The following Master Thesis presents an experimental investigation into the crashworthiness performance of an innovative tri-axial braided Carbon Fiber Reinforced Composite (CFRC) cylinder under dynamic crushing loading. Two different test methods were employed, a drop tower test rig and a Very High-Speed (VHS) machine test, using both flat and conical impactors. The specimens were manufactured via a novel resin infusion process directly onto the mandrel utilized for the braided process, avoiding any dry fiber damage. The Specific Energy Absorption (SEA), peak load, steady-state crushing load, and Crushing Efficiency (CE) were evaluated and compared against literature data for each test configuration. The tri-axial braided architecture and the unidirectional stacked ply architecture have been compared to understand the possible differences under crashworthy performance and the different fracture mechanisms that characterize the phenomenon. It has been proven that braided shows a fracture mechanic where biaxial fiber breaking, and 0 degrees fiber kinking are highly emphasized. In contrast, in the unidirectional, the inter-ply delamination and 0 degrees fiber kinking is predominantly. Thus, the mechanical interlocking, characteristics of the woven textile such as braided, is an important feature that allows for high energy absorption. The flat impactor resulted in higher energy absorption due to fiber fragmentation but lower CE from a high initial peak load. Conversely, the conical impactor exhibited higher CE from smoother load initiation, but lower energy absorption dominated by friction and delamination mechanisms.
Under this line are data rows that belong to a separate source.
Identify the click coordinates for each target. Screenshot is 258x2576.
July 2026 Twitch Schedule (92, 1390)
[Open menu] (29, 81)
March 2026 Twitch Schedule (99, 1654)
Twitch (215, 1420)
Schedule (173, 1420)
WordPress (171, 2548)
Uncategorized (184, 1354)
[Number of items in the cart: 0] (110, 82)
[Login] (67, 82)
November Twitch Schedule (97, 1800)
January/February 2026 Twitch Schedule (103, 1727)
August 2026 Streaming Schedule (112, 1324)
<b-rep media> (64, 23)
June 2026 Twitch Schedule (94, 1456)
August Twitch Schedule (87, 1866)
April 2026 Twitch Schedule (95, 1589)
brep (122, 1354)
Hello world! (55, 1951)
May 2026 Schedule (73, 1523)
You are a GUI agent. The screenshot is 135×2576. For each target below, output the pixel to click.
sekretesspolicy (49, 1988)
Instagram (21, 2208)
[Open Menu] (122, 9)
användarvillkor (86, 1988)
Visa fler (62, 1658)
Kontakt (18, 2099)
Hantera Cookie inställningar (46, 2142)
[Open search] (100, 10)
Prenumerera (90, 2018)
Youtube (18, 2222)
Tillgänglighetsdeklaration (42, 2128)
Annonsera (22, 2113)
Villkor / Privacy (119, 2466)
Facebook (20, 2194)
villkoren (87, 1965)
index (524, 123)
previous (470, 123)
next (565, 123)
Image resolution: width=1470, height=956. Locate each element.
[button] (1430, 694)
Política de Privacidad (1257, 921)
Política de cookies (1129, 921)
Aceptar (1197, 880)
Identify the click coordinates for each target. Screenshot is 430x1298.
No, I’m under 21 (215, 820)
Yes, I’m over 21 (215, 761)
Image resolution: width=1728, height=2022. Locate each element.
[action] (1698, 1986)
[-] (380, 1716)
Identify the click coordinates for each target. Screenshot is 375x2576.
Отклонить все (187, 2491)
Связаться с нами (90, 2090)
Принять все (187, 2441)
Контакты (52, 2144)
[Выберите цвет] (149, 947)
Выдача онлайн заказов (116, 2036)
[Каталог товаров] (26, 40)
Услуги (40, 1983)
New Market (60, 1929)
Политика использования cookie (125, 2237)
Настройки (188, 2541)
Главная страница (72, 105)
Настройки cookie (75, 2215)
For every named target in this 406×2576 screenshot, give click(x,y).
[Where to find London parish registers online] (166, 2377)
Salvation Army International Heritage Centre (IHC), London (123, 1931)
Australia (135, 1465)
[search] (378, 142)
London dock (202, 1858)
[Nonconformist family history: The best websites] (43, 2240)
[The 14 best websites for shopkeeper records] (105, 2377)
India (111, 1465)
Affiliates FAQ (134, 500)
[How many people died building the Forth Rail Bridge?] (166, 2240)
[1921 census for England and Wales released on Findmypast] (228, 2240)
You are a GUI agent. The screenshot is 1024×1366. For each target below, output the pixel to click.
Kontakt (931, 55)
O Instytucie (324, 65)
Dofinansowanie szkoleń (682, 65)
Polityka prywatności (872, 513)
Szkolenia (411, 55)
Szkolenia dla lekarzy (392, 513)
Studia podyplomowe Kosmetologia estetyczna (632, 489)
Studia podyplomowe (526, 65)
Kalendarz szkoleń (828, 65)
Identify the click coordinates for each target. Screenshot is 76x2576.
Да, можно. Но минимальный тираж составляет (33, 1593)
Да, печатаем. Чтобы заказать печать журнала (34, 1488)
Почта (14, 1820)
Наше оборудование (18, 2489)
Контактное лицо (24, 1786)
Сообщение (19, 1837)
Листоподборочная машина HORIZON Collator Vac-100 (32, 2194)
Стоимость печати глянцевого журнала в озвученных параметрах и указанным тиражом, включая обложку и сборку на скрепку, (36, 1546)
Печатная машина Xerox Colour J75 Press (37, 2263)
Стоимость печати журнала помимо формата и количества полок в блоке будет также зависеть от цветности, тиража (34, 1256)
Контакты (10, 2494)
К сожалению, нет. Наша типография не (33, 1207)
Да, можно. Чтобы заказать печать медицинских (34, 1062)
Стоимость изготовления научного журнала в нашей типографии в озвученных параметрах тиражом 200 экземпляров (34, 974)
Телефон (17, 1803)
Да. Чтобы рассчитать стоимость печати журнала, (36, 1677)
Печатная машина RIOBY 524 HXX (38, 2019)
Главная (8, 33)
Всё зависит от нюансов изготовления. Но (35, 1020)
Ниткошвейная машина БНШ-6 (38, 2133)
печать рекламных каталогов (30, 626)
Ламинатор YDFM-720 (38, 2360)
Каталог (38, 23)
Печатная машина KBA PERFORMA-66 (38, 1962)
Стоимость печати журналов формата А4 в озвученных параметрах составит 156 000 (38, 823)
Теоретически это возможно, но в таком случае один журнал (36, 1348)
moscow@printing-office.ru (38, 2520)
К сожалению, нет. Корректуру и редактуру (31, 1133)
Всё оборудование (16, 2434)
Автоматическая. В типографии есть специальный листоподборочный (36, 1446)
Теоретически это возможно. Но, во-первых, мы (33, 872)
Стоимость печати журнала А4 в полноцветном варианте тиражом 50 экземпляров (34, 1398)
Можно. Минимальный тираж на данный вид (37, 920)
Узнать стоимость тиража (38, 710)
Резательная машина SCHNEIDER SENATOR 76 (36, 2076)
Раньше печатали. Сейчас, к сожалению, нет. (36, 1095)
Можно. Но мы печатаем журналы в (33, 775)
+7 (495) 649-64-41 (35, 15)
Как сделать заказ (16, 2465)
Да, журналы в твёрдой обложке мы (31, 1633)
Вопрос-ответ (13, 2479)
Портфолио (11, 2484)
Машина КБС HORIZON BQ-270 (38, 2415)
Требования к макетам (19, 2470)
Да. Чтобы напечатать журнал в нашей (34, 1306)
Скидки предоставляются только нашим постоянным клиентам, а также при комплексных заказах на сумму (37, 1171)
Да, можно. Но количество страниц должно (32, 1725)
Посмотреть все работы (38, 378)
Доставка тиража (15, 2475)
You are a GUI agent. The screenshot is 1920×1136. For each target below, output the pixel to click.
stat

Braided architecture has demonstrated SEA values consistent with the literature while providing higher CE than comparable unidirectional laminates, suggesting the suitability of this architecture for crashworthy applications. However, the contrasting impactors' results highlight the need to carefully consider prioritizing either high energy absorption or low peak acceleration for the specific design scenario.